## INSTRUCTIONS TO FOLLOW
Set down the data again word for word. Skip any pictures.

## RECORDED INFORMATION
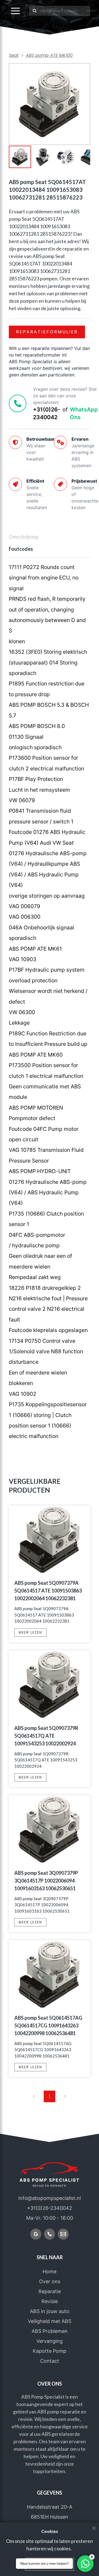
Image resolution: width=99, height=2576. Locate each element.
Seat (14, 55)
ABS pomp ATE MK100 (49, 55)
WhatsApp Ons (84, 413)
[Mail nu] (63, 2234)
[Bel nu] (49, 2234)
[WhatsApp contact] (85, 2563)
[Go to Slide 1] (20, 157)
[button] (15, 10)
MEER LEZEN (30, 1632)
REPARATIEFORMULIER (47, 332)
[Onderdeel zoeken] (34, 11)
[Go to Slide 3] (65, 157)
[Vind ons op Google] (35, 2234)
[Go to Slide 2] (43, 157)
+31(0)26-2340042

## EXERCISE RESULT
Image resolution: width=99, height=2576. Locate each element.
Seat (14, 55)
ABS pomp ATE MK100 (49, 55)
WhatsApp Ons (84, 413)
[Mail nu] (63, 2234)
[Bel nu] (49, 2234)
[WhatsApp contact] (85, 2563)
[Go to Slide 1] (20, 157)
[button] (15, 10)
MEER LEZEN (30, 1632)
REPARATIEFORMULIER (47, 332)
[Onderdeel zoeken] (34, 11)
[Go to Slide 3] (65, 157)
[Vind ons op Google] (35, 2234)
[Go to Slide 2] (43, 157)
+31(0)26-2340042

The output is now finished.